Dans un petit ouvrage qui se tient comme un carnet de notes, le dessinateur du New Yorker R. Kikuo Johnson met en scène une tranche de vie douce-amère, aux dessins et à la narration impeccables.  

Il est drôlement discret, ce livre. L’air de rien, comme ça, un format un peu étrange pour une bande dessinée. Prenez un petit bloc note Clairefontaine, mettez-le à l’horizontal et vous pourrez vous faire une idée de la drôle d’expérience pour les mains que représente Hawaï Solitudes. Discret jusque dans sa mise en page, les planches, sont toutes colorisées de la même encre bleue marine. Parfois, un orange fluo s’invite dans certaines cases et vient illustrer un détail. Même mot d’ordre pour les dessins, épurés à l’extrême. De simples traits, comme un dessin de presse.

Le quotidien

Si Hawaï Solitudes se présente comme un ouvrage terne avec ses tons monochromes, c’est pour mieux accompagner un scénario qui interroge la vacuité de nos existences contemporaines.

Cette tranche de vie – récit du quotidien –, touche du bout des doigts trois personnages hawaïens, état dont l’auteur est originaire. Charlène, mère célibataire, infirmière à temps plein, élève seule un garçonnet d’une dizaine d’années et s’occupe de son père souffrant. Le gamin, Brandon, un peu banal, est tête à claques et feignant  ; pas très joyeux, un peu affable devant ses écrans. Et puis il y a le frère de Charlène, autre quadra avec un certain embonpoint en chemise hawaïenne qui a largué la vie de bureau pour devenir musicien.

Tout ce petit monde, qui se côtoie sans vraiment se regarder, se retrouve lorsque le père de Charlène meurt dans un accident, dès les premières planches. Le frère débarque à la maison après le décès et tombe sur sa sœur, qui a lâché son job d’infirmière du jour au lendemain pour passer les concours de médecine. Le gamin, pas plus affecté que ça par le décès du vieux, est en revanche dévasté parce qu’il a perdu son chat. Le frère, de retour en ville pour l’occasion, s’improvise donneur de leçons et chef de famille.

Nos petites ingratitudes

Rien d’exaltant en apparence dans cette histoire aux accents triviaux.

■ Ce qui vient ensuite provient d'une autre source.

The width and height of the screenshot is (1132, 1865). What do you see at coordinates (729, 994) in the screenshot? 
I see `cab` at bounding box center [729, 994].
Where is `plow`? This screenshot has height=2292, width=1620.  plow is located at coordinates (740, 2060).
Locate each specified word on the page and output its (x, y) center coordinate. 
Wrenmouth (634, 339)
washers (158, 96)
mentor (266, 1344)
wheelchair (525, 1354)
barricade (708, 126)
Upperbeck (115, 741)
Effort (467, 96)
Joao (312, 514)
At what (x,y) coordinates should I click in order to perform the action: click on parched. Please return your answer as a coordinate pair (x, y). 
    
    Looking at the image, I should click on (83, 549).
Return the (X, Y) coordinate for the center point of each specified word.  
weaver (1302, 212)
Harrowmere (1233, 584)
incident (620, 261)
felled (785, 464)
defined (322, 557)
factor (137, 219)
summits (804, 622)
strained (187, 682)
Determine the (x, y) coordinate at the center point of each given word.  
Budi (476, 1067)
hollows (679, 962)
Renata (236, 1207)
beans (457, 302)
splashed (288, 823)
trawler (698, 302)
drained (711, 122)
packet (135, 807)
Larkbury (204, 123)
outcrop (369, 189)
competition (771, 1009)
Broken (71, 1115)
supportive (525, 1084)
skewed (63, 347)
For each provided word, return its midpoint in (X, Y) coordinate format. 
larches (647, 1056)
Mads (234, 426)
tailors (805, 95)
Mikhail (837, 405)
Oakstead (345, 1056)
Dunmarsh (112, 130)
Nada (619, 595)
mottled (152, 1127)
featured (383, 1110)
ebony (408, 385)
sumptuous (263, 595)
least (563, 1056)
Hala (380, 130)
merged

Pourtant, R. Kikuo Johnson parvient, avec un sens de la mise en scène formidable, à représenter chacun de nos petits renoncements. À mi-chemin entre le doux-amer et le cynique, la narration et les situations dans lesquelles se retrouvent les personnages représentent ces grands moments de solitude, très contemporains, que traversent les personnages. `

Charlène, le personnage principal du récit, en est l’illustration la plus saillante. D’abord dans le rôle de la mère courage – seule pour élever un gamin et s’occuper de son père malade –, cette dernière choisit de s’occuper d’elle-même et de réaliser l’un de ses rêves, devenir médecin. En guise de réponse, son frère la désigne comme une irresponsable et une égoïste. Hasard de la mise en scène, il s’agit là du même frère qui a déserté la maison pendant sept ans pour aller vivre sa vie d’artiste (raté), sans se soucier le moins du monde du sort du paternel malade.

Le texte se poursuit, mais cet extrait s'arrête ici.